### EXERCISE REQUIREMENTS
In the article on basic health plan coverage below, which organization did HHS contract with to develop a methodology for deciding what plans must cover?

Federal officials are busily trying to determine what basic health care plans should cover, and there is no shortage of services being pushed.
By Meghan McCarthy
National Journal, Wednesday, May 18, 2011
Should basic pediatric care be fully covered by every health plan? How about plastic surgery? Should children with autism be guaranteed speech therapy?
While budget negotiations on Capitol Hill and in the White House have focused on how to bring down Medicare and Medicaid costs, federal officials are taking on one of their toughest tasks under the health law, and it could have broad implications for nationwide health spending.
The year-old health law requires insurance plans to meet a minimum of coverage before they may participate on the state-based insurance exchanges that open in 2014. The statute already lays out service categories that must be included in qualified plans, including doctor visits, emergency services and hospital stays, and prescription drug coverage.
But the devil here is in the details, and Health and Human Services is tasked with figuring out exactly what insurance plans should cover, ensuring they are comprehensive without costing too much. It’s a job that’s never been done by the insurance industry, as the law aims to give millions of people better insurance than they have now.
HHS must define exactly what treatments get covered within the categories laid out in the law. The regulation is expected by the end of the year, and HHS has built in some political cover by contracting with the Institute of Medicine to develop a methodology that can be used to figure out exactly how to make the cuts.
Disease and patient advocacy groups are doing their best to lobby Capitol Hill and in the hallways of HHS and the IOM to get their specific treatments included in the qualified plan.
Each group has a compelling story, and each will be a tough call for HHS. The American Academy of Pediatrics wants children to get the dental and vision care they need, and not be capped at a certain number of visits per year. Care for kids is cheaper than treating sick adults in the long-run, says AAP.
The National Coalition for Cancer Survivorship wants cancer to be defined as a chronic condition, and wants plans to pay for coordination among a patient’s various treatments. They also urge coverage for off-label cancer drugs.
The American Chiropractic Association urged the government to cover more outpatient, walk-in services, rather than “invasive, high-risk” inpatient procedures. The American Society of Plastic Surgeons wants office-based procedures covered.
Jeff Sell, vice president of the Autism Society, wants the plans to cover “habilitative” care, or treatments that help improve a patient’s quality of life. For autism treatments, habilitative care might be speech therapy that helps a patient learn to talk.
In the past, insurance companies have not covered habilitative care, but they do cover rehabilitation, which helps a patient get back to their normal lives.

### INPUT DATA
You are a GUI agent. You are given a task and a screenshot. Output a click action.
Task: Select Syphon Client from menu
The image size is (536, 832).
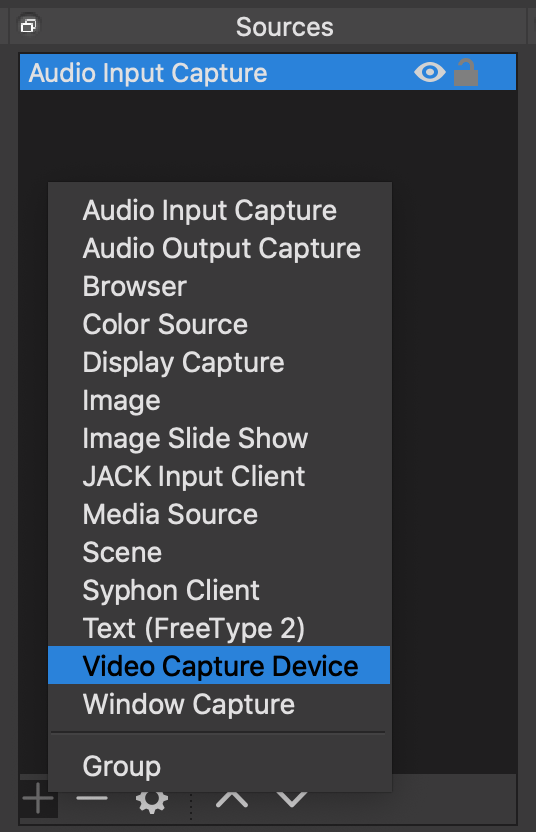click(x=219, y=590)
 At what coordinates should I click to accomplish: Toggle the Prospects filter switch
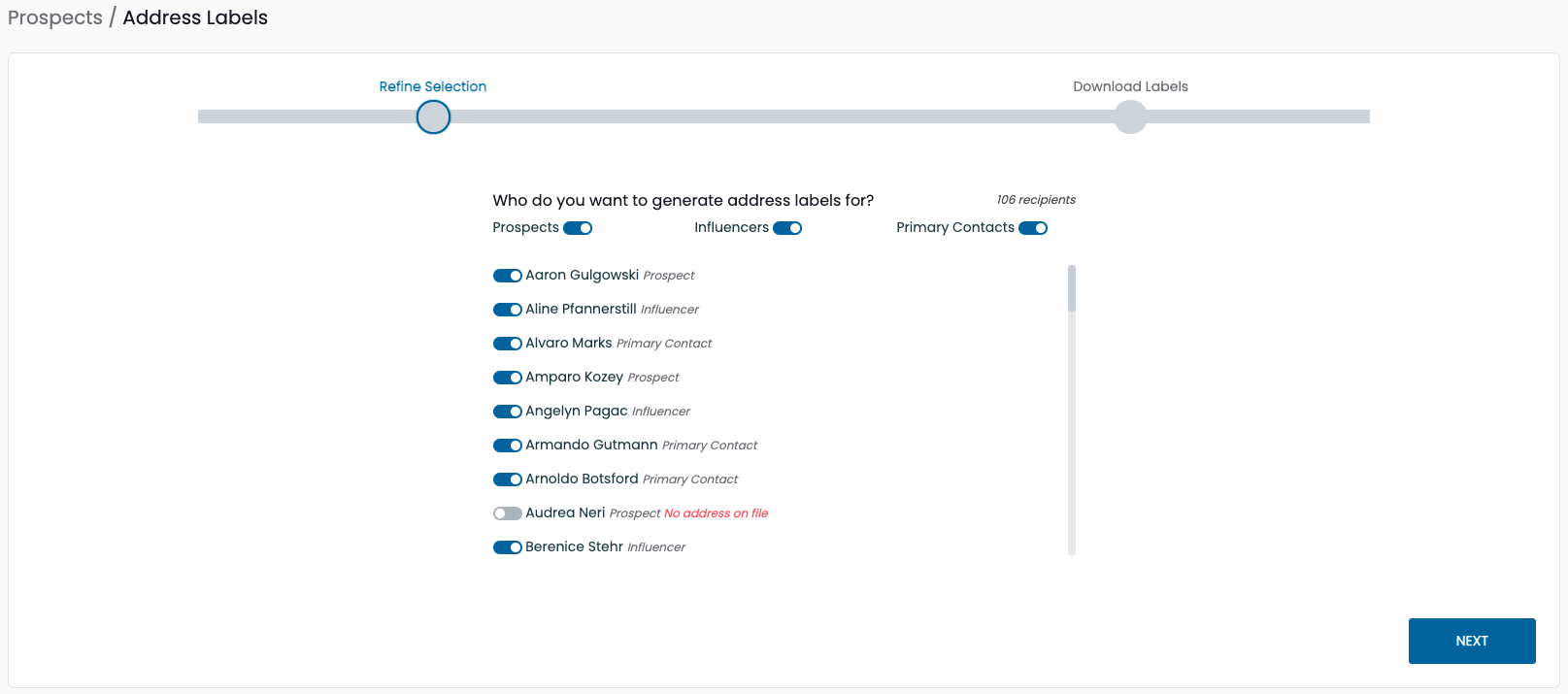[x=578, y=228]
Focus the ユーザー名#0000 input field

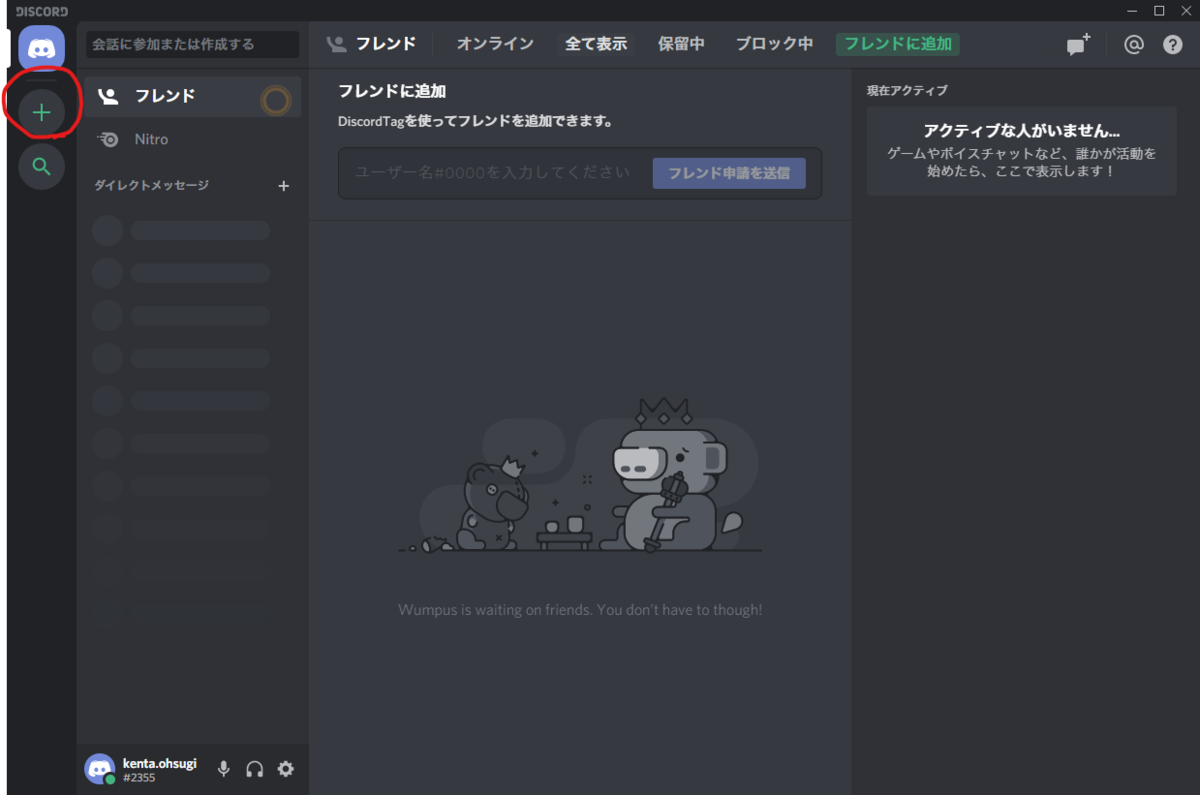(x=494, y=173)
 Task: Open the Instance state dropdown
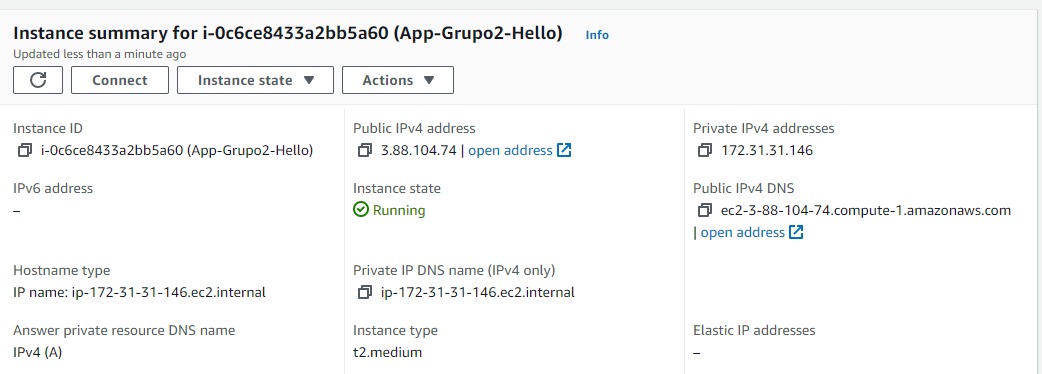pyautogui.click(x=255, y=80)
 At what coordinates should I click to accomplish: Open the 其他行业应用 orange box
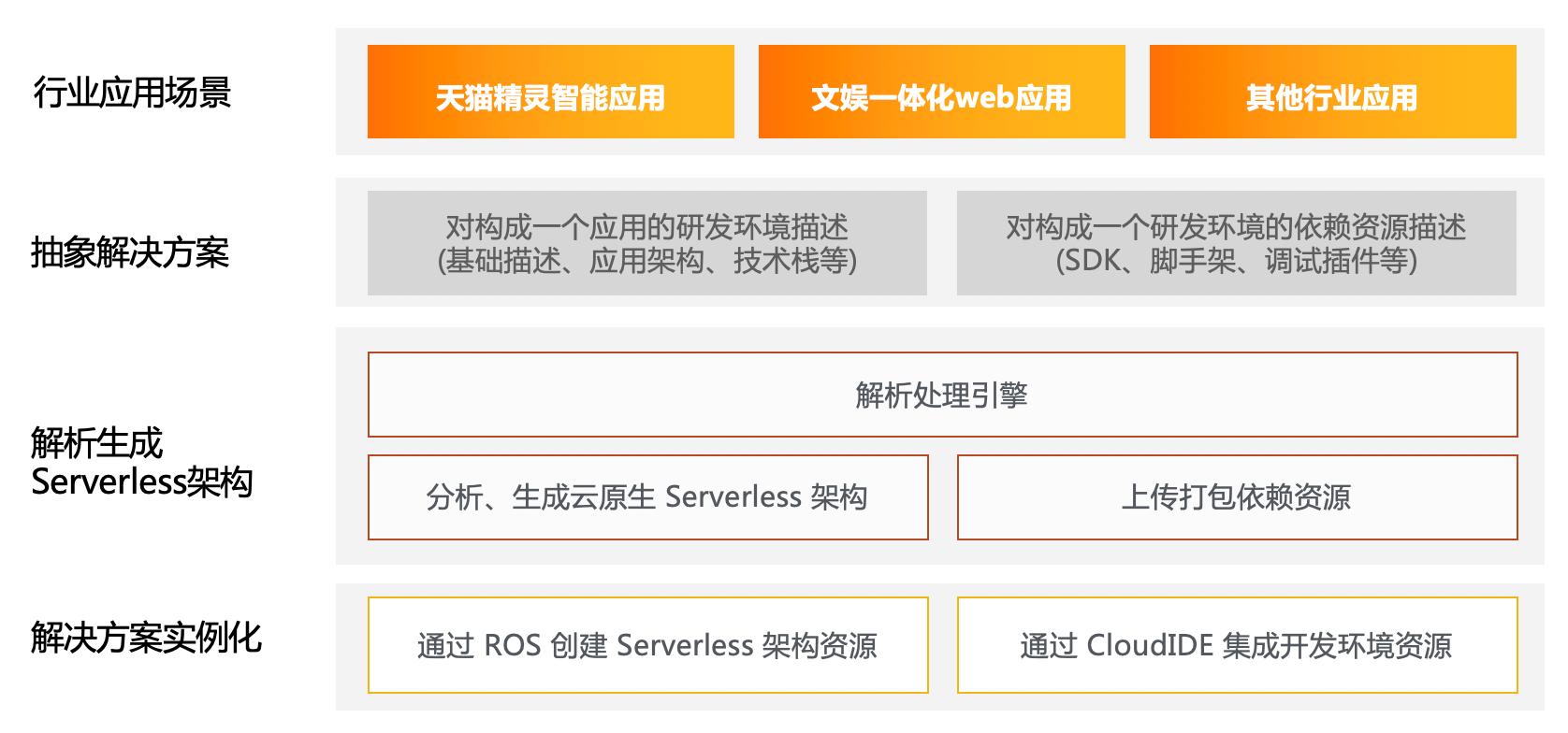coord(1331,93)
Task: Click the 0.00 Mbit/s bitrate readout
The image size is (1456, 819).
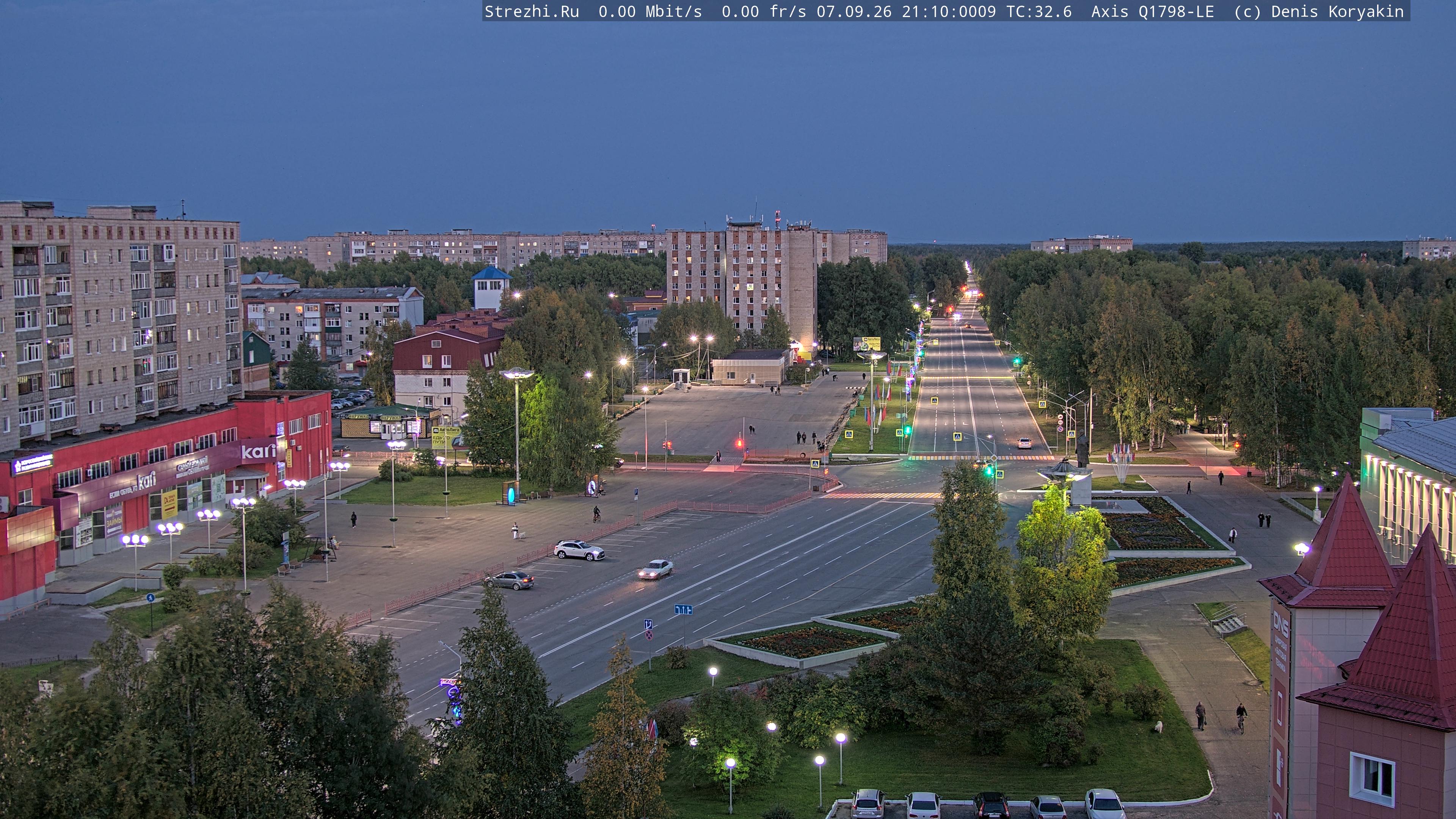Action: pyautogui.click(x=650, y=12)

### RESULT FOR THIS TASK
The Institute of Medicine.